Lo dico meglio con Minogue: “La democrazia ha concepito la deferenza come una forma di servilismo (…). Non c’è qualcosa di degradante, o di servile, nel mostrare deferenza verso un altro essere umano? Non siamo sostanzialmente tutti uguali? Non accade spesso che molti personaggi altolocati non ci siano affatto superiori per saggezza, sapere o competenza? La deferenza si potrebbe estendere al concetto di saper stare al proprio posto e saper stare al proprio posto è diventato un problema nel momento in cui la società è ormai sempre meno un insieme di posti”.

E ancora: i politologi hanno concettualizzato la deferenza “come un residuo irrazionale del feudalesimo e, di conseguenza, anche come un insulto alla democrazia”.

Ecco. Ma allora, se rispetto e deferenza portano in sé il virus di un’antidemocraticità, se implicano un’ammissione di non uguaglianza; se, quindi, in nome dei valori democratici, umanitari, solidali, siamo convinti che il rispetto e la deferenza siano un male, non dovremmo mai indignarci né protestare di fronte al genitore che va a picchiare l’insegnante perché ha dato un quattro a suo figlio.
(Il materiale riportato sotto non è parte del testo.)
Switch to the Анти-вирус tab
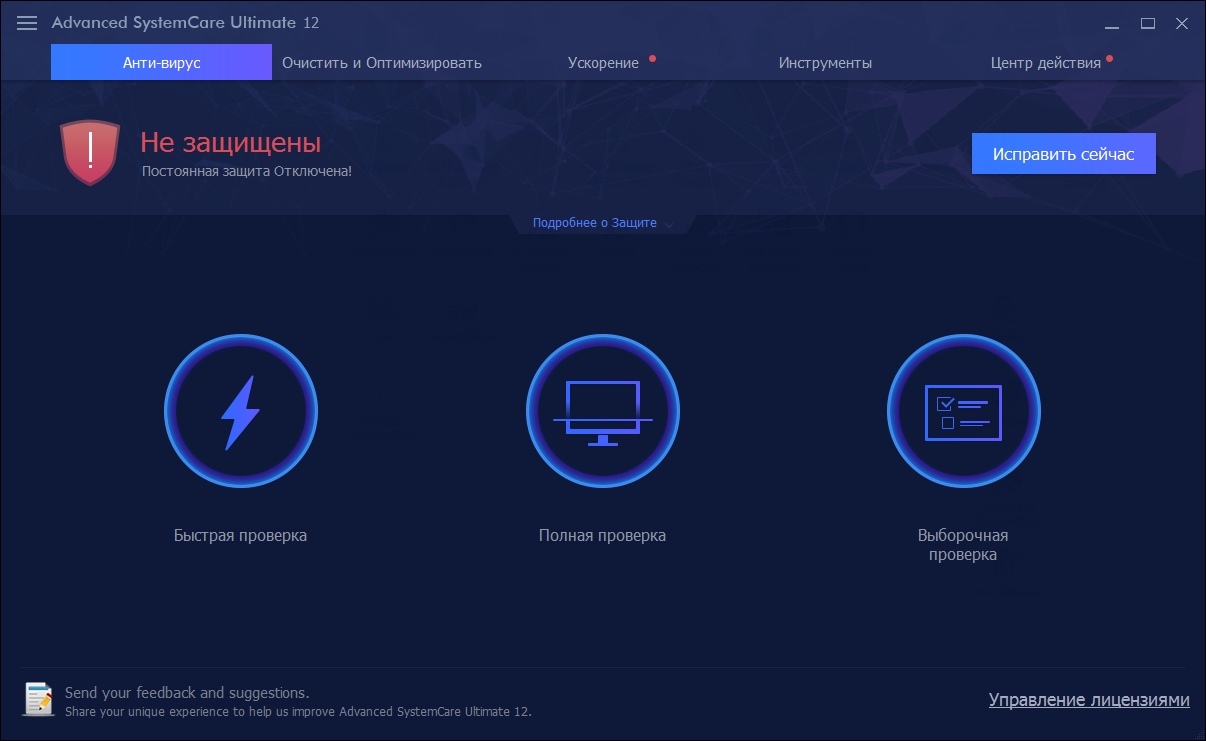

In fondo, sta dimostrando una condizione paritetica: lui, l’insegnante e il figlio studente sono finalmente – e a dispetto del ruolo, dell’età, dell’esperienza (e magari anche dell’intelligenza, sapienza, e altre innominabili doti) – tre entità perfettamente uguali, che non si devono niente l’un l’altro, meno che mai deferenza. Non è così?

Fine.

Era solo un inizio di riflessione, pensieri errabondi di inizio estate, su parole molto complesse, e molto desuete.